§ What the task requires
Repeat verbatim, and only, the lines of the data below, beginning at the line that contains "Instruction: Click the" and stopping after the line that contains "Switch to the Vector".

+--

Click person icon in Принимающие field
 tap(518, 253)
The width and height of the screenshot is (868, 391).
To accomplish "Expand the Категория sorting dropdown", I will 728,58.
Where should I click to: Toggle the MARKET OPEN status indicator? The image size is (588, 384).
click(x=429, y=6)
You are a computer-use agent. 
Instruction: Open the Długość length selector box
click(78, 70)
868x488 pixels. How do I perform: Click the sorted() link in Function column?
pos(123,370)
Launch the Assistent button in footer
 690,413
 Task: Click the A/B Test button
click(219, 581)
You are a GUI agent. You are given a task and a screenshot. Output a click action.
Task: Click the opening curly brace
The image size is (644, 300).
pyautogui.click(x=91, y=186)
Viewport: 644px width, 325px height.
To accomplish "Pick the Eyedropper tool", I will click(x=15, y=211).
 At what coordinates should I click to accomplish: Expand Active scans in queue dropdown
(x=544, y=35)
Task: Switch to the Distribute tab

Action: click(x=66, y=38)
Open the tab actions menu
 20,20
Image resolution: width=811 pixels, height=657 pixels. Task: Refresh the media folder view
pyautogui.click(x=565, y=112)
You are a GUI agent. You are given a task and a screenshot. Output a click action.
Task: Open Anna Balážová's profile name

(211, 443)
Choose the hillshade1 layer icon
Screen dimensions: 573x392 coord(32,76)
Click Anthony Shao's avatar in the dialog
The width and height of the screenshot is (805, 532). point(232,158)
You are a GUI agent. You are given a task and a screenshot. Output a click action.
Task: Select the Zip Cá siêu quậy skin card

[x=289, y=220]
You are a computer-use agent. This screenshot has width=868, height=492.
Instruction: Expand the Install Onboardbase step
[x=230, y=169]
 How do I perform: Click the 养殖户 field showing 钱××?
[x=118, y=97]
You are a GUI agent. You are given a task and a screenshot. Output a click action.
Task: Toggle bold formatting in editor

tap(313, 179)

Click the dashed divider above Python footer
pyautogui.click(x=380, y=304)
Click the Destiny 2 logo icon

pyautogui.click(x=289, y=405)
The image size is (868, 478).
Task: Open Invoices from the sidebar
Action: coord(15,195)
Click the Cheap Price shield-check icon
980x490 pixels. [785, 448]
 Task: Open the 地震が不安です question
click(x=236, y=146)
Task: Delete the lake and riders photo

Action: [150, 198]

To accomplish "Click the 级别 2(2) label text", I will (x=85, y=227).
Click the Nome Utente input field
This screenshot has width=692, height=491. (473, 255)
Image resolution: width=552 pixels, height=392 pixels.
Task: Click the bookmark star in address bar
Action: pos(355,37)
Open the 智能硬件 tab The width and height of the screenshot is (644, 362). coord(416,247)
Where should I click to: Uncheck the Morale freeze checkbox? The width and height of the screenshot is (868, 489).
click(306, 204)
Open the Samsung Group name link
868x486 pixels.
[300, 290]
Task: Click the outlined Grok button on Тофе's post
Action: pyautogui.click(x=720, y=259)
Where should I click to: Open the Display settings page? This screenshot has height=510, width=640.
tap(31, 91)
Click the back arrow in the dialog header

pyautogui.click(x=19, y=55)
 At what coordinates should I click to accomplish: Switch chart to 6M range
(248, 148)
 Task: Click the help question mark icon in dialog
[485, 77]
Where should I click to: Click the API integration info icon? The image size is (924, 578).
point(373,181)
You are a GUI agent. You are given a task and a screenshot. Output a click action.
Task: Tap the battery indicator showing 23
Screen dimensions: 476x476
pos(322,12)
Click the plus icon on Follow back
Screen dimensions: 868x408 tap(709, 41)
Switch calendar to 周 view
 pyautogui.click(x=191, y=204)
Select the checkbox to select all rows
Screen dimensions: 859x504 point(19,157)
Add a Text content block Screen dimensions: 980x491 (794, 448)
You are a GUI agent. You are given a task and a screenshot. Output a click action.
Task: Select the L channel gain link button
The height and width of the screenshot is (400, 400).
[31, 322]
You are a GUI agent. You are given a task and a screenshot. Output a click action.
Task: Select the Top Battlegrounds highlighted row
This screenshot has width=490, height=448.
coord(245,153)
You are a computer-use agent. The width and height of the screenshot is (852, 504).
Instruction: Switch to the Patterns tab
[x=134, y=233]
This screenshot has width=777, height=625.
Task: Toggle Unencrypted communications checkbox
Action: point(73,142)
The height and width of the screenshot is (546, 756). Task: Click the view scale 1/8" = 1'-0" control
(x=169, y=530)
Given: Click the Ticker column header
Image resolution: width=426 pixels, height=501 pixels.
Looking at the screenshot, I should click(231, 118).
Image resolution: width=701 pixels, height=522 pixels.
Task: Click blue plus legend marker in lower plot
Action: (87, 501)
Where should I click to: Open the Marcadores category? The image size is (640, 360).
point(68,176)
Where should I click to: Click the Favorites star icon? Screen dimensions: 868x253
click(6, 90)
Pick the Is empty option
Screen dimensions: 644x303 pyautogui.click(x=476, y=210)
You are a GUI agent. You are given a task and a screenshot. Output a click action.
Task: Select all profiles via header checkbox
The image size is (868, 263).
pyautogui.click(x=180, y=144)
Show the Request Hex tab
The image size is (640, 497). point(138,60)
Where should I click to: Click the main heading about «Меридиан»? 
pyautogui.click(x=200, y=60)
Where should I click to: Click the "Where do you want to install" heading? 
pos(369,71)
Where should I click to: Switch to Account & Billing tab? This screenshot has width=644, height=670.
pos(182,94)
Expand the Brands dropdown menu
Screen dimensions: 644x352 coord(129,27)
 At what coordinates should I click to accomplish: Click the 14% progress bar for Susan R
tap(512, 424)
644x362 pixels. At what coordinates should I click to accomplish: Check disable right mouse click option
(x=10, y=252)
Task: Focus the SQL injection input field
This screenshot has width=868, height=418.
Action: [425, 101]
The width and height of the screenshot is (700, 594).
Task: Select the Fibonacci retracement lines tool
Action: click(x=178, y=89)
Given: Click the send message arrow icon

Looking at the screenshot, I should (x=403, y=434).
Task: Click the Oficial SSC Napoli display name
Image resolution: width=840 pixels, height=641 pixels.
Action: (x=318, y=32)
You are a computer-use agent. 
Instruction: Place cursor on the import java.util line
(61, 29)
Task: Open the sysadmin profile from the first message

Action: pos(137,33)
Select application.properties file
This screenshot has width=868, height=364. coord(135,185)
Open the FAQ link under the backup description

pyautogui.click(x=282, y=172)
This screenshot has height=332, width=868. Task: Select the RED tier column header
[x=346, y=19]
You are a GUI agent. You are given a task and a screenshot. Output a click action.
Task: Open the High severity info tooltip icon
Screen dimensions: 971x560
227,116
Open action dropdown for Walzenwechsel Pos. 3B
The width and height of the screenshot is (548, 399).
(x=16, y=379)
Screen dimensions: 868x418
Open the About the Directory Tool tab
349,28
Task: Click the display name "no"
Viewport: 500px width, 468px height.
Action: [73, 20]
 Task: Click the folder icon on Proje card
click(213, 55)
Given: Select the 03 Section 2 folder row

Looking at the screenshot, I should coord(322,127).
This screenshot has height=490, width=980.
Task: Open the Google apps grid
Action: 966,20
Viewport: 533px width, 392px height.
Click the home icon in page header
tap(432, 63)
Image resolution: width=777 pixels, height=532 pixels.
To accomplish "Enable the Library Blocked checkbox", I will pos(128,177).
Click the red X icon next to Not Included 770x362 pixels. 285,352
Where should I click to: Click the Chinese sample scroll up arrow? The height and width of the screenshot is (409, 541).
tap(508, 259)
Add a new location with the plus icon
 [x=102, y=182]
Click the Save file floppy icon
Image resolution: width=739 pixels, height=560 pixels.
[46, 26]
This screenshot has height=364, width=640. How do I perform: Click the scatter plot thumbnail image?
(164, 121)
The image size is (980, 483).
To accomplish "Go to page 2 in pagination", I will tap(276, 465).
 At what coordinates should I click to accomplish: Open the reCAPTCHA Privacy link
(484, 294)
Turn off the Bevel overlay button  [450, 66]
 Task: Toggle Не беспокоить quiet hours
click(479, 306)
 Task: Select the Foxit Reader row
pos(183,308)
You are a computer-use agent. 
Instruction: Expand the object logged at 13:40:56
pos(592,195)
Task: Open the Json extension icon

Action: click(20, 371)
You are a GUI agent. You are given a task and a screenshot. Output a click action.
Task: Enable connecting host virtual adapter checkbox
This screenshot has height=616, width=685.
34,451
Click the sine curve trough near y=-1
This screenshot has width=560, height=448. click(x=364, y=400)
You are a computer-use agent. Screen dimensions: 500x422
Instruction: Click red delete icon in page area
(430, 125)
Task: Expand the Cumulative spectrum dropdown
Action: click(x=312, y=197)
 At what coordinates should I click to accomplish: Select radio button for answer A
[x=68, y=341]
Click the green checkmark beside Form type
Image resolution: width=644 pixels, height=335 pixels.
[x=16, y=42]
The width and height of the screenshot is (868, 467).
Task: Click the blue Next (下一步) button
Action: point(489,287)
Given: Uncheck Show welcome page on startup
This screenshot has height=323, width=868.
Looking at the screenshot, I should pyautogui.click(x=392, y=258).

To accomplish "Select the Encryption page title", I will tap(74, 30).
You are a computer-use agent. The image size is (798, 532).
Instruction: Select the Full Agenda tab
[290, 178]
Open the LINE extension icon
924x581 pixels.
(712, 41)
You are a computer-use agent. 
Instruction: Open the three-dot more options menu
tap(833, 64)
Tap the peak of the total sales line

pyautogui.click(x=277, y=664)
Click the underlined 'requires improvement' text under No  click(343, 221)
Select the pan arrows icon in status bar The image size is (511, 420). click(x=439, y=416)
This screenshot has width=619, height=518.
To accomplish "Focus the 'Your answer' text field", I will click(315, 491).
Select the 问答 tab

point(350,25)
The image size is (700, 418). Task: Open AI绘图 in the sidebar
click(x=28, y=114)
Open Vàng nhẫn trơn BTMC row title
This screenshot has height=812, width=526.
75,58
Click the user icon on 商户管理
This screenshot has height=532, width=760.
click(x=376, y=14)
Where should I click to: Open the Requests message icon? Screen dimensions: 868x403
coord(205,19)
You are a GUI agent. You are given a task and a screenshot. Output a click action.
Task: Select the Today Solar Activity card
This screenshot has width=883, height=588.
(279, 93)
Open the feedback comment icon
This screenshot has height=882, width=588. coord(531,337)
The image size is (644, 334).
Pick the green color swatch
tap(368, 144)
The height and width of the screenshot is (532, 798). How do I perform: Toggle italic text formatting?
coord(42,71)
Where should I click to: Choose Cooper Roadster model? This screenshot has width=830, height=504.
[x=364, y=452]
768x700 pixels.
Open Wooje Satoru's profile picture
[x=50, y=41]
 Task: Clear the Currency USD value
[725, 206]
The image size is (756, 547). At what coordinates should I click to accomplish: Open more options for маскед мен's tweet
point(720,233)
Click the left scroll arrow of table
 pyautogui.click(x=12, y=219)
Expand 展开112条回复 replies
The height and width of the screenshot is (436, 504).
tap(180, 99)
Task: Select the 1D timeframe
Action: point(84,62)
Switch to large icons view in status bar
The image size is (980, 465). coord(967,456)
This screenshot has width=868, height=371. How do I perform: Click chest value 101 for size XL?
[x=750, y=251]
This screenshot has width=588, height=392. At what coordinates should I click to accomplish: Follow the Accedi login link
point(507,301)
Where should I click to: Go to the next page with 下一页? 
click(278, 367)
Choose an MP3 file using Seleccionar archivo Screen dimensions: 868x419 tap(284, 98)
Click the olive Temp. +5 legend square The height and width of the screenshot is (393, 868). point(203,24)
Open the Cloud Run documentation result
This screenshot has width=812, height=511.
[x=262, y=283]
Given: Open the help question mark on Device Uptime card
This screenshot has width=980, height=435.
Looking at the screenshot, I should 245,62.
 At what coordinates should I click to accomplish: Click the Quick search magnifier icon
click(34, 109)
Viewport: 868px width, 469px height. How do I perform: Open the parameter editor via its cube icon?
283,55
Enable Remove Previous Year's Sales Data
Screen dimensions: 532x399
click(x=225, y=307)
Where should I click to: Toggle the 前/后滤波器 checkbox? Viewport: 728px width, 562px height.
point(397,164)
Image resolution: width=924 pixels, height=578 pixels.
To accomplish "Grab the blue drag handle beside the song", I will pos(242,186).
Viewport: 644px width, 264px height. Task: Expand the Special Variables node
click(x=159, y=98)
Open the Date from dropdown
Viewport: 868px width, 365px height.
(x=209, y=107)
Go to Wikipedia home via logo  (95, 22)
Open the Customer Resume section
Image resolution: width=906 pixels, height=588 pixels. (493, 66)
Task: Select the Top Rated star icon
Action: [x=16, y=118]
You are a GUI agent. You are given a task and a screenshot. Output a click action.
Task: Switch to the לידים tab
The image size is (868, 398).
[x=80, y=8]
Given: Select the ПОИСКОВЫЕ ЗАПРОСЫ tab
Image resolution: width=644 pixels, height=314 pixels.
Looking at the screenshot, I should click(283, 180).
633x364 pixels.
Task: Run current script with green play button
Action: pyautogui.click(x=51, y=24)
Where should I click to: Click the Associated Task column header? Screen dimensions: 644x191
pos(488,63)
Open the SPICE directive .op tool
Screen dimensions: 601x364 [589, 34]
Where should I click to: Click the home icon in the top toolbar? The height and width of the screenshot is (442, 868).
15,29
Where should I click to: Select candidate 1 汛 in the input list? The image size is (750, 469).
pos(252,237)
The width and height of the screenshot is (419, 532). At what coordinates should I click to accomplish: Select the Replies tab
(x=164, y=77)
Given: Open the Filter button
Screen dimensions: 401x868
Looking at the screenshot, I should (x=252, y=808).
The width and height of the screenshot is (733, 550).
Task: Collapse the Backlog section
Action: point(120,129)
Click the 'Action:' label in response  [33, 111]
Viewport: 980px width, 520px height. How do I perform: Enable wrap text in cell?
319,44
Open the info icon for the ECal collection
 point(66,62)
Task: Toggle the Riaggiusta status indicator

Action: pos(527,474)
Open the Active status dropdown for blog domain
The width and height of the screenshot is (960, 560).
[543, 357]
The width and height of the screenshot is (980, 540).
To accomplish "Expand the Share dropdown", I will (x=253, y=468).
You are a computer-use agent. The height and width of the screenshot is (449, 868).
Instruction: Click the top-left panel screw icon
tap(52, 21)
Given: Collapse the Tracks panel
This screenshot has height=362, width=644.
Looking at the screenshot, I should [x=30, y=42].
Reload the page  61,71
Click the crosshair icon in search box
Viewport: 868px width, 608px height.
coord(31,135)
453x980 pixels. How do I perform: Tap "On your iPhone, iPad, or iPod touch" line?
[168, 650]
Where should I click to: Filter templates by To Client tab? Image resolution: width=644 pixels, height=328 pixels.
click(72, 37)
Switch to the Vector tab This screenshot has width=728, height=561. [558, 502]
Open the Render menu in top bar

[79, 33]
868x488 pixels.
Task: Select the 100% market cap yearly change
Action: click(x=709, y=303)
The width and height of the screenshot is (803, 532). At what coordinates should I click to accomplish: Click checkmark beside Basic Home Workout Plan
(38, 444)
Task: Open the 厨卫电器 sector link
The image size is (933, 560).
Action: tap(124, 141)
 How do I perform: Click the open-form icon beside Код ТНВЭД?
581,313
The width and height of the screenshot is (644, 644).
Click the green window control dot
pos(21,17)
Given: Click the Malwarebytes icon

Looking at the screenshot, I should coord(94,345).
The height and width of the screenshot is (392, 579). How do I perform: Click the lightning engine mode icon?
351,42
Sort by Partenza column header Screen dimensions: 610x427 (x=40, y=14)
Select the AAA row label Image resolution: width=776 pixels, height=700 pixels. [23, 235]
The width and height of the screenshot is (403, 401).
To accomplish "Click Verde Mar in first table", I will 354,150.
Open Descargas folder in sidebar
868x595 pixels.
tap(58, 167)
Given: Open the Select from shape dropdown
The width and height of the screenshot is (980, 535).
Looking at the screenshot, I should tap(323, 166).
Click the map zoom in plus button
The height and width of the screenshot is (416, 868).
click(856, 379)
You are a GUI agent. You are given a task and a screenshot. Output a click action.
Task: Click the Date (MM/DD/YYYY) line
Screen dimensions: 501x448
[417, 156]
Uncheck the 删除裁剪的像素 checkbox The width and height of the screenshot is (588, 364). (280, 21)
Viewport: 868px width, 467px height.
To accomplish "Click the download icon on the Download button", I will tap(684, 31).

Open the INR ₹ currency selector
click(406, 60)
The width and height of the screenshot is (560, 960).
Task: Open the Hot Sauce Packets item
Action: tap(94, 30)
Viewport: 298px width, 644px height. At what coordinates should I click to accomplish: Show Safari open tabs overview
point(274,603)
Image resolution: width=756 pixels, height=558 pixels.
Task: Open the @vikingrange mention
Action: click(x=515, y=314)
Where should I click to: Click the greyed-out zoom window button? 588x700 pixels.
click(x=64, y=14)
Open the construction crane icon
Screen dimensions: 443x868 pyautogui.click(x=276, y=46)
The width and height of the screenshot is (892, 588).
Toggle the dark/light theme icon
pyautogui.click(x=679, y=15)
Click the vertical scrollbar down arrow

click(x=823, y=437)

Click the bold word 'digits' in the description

+--

§ Solution
Instruction: Click the top-left panel screw icon
tap(52, 21)
Given: Collapse the Tracks panel
This screenshot has height=362, width=644.
Looking at the screenshot, I should [x=30, y=42].
Reload the page  61,71
Click the crosshair icon in search box
Viewport: 868px width, 608px height.
coord(31,135)
453x980 pixels. How do I perform: Tap "On your iPhone, iPad, or iPod touch" line?
[168, 650]
Where should I click to: Filter templates by To Client tab? Image resolution: width=644 pixels, height=328 pixels.
click(72, 37)
Switch to the Vector tab This screenshot has width=728, height=561. [558, 502]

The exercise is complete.